Editor’s note: U.S. Secretary of State Mike Pompeo on Nov. 18 said that Israel’s settlements in the West Bank do not violate international law. That pleased Israeli Jews who see the territory as rightfully theirs and infuriated the Palestinians who live there and claim it as their land.
Here, a professor of Israel studies and the author of a new primer on the Israeli-Palestinian confict explains the history of the West Bank settlements – and why they’re so controversial.
1. Why is ownership of the West Bank so contested?
In May 1967, not a single Israeli lived in the West Bank, a hilly region about the size of Delaware. It was home to roughly a million Palestinians, who had been living under contested Jordanian control for two decades.

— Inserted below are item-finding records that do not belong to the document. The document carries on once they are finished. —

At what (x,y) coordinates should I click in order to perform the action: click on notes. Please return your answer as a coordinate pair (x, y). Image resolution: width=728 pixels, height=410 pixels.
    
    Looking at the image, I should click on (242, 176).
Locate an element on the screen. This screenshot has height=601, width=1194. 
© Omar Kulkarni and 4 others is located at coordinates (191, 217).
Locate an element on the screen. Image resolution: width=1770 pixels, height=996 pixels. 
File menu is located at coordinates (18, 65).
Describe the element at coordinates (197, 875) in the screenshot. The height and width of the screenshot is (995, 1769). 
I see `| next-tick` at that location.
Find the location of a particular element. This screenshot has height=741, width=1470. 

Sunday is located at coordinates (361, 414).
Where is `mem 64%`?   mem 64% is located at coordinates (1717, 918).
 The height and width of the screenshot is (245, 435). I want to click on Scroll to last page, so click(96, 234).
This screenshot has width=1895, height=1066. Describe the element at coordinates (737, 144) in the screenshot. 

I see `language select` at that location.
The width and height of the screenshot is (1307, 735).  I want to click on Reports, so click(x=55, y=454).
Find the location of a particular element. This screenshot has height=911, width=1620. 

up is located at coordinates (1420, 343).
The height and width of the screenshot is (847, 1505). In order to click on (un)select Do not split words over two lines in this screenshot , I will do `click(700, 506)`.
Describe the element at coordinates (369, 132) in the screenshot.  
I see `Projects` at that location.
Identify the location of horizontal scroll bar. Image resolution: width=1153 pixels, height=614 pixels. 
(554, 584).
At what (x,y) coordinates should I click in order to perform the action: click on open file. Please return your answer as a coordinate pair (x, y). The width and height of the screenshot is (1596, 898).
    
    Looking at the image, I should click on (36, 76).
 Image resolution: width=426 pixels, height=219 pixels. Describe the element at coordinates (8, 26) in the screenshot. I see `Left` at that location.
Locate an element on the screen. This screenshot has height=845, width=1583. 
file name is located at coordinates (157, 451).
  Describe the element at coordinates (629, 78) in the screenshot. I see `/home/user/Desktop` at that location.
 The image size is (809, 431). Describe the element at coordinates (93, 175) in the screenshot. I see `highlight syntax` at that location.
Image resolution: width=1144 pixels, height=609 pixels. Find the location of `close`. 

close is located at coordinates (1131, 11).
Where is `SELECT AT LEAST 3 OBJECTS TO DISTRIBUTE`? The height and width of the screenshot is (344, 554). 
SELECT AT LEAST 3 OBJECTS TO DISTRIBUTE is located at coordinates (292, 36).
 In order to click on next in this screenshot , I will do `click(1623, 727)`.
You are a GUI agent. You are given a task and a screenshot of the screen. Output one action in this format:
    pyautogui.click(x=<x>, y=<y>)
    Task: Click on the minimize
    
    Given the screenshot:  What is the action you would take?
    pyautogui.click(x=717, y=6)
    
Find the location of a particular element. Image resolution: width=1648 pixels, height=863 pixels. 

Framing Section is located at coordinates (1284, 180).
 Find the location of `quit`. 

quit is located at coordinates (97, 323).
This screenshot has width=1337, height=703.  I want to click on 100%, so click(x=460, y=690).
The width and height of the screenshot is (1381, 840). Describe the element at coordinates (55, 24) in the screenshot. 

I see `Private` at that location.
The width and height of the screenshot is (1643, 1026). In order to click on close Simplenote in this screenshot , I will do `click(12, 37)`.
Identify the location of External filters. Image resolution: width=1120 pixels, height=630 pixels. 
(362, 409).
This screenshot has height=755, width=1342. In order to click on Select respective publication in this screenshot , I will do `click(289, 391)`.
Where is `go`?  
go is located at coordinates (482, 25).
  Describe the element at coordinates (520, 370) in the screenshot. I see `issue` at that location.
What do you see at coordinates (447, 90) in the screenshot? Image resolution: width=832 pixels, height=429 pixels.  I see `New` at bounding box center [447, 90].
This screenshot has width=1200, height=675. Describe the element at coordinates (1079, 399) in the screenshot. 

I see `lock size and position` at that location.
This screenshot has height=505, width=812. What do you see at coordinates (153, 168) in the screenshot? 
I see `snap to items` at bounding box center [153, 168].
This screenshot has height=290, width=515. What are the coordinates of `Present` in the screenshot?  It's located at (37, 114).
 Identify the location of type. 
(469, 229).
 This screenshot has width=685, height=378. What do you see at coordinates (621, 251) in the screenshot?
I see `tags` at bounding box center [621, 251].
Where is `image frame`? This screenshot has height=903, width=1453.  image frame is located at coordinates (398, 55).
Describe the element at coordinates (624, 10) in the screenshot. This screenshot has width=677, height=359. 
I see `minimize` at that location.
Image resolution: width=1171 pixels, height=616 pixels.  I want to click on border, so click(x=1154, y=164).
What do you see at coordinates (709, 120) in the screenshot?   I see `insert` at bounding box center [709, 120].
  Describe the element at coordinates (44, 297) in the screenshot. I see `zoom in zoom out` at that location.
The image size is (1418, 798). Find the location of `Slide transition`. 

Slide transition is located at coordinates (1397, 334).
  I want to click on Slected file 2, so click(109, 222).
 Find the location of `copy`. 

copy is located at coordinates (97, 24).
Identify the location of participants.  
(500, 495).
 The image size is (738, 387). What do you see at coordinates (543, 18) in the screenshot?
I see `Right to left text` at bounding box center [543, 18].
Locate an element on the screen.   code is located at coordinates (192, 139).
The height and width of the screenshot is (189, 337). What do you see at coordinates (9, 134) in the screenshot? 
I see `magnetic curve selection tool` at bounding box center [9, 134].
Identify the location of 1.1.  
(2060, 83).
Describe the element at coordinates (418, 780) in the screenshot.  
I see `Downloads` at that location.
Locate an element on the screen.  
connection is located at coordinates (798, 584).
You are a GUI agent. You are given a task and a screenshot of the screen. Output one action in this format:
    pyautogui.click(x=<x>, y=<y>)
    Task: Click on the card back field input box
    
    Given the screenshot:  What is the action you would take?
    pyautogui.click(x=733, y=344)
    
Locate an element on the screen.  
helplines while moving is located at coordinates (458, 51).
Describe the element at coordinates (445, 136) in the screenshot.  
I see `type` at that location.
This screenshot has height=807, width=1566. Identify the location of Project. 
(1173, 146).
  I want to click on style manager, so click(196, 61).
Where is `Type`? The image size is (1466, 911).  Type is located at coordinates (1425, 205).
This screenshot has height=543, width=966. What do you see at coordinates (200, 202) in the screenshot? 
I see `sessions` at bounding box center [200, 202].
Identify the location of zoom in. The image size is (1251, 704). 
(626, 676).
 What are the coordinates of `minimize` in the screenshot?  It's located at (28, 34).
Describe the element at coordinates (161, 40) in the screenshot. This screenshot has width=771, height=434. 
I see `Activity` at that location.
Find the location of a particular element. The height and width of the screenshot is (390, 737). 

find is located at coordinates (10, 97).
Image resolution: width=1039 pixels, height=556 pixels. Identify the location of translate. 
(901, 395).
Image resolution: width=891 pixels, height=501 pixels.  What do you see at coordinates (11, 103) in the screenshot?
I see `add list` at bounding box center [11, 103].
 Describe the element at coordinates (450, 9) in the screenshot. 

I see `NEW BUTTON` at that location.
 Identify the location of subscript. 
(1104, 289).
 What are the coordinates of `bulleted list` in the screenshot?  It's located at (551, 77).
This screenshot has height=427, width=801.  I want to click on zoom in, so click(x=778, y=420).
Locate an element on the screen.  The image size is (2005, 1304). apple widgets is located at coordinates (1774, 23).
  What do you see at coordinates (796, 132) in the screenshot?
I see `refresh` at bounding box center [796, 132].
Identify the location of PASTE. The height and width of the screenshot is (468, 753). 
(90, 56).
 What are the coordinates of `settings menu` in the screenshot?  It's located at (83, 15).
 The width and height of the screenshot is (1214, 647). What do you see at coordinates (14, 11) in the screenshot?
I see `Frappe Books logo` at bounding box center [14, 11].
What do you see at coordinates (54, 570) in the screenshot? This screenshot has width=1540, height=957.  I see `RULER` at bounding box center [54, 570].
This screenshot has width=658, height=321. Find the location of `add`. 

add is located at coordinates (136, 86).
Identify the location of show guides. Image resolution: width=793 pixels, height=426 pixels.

Israel conquered the West Bank during the Six-Day War in June 1967. Soon afterwards, Israeli civilians began moving to the region, initially to areas like Kfar Etzion that had been home to Jewish communities before Israel’s founding in 1948.
In 1968, a rabbi named Moshe Levinger and a small group of followers who embraced a messianic version of religious Zionism moved into the ancient city of Hebron, in the heartland of the West Bank. Hebron is a holy city for Jews because it is believed to be the burial place of the Jewish patriarchs and matriarchs Abraham, Isaac, Jacob, Sarah, Rebecca and Leah.